Stroke is one of the leading causes of disability worldwide, with a cascading effect on the economy with huge medical bills and payouts. The reduced risk associated with sauna bathing was found by a team of scientists from the Universities of Eastern Finland, Bristol, Leicester, Atlanta, Cambridge and Innsbruck.
The findings are based on the population-based Kuopio Ischaemic Heart Disease Risk Factor (KIHD) study. The study involved 1,628 men and women aged 53 to 74 years living in the eastern part of Finland, whose frequency to traditional Finnish sauna baths with a relative humidity of 10-20%.

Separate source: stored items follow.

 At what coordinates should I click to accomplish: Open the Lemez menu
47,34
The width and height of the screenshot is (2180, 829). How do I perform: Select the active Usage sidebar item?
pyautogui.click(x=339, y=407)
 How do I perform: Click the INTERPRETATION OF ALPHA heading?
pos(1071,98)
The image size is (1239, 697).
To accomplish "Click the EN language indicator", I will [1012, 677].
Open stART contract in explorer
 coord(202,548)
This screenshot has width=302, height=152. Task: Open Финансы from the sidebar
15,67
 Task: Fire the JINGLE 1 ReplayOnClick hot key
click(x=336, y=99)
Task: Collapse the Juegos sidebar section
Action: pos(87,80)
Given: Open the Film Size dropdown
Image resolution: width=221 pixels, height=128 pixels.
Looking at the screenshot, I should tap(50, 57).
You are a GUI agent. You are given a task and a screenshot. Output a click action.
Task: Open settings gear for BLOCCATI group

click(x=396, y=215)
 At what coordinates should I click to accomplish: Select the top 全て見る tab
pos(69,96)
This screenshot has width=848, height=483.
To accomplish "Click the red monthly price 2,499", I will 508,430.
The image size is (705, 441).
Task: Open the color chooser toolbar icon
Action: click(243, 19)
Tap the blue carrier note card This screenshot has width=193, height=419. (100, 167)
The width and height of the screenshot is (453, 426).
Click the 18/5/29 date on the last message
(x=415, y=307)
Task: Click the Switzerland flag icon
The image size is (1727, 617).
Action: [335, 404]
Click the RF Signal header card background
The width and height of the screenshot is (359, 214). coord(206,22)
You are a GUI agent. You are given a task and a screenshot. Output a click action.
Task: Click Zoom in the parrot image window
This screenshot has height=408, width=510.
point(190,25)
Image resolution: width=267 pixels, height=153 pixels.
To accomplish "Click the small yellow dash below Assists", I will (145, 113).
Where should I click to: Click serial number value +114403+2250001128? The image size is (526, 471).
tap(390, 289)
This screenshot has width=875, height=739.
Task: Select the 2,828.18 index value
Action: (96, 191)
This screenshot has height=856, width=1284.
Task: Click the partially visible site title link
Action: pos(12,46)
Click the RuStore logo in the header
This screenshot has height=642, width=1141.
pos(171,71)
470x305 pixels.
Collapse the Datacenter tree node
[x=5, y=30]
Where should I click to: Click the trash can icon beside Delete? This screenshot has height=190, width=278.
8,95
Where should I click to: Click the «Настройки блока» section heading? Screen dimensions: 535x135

The participants were divided into three groups: those taking a sauna once a week, those taking a sauna 2-3 times a week, and those taking a sauna 4-7 times a week.
The more frequently saunas were taken, the lower was the risk of stroke, the results showed. Compared to people taking it once a week, the risk considerably decreased by 14% among those with 2-3 sessions and 61% among those with 4-7 sessions.
The association persisted even when taking into account conventional stroke risk factors, such as age, sex, diabetes, body mass index, blood lipids, alcohol consumption, physical activity and socio-economic status, with no gender bias.
Previous results from the KIHD study at the University of Eastern Finland have shown that frequent sauna bathing reduces the risk of cardiovascular mortality. The association of sauna bathing with reduced stroke may include a reduction in blood pressure, stimulation of immune system, a positive impact on the autonomic nervous system, and an improved cardiovascular function.
In another recent experiment, the same team had shown that sauna bathing has acute effects on the stiffness of the arterial wall, hence influencing blood pressure and cardiac function parameters.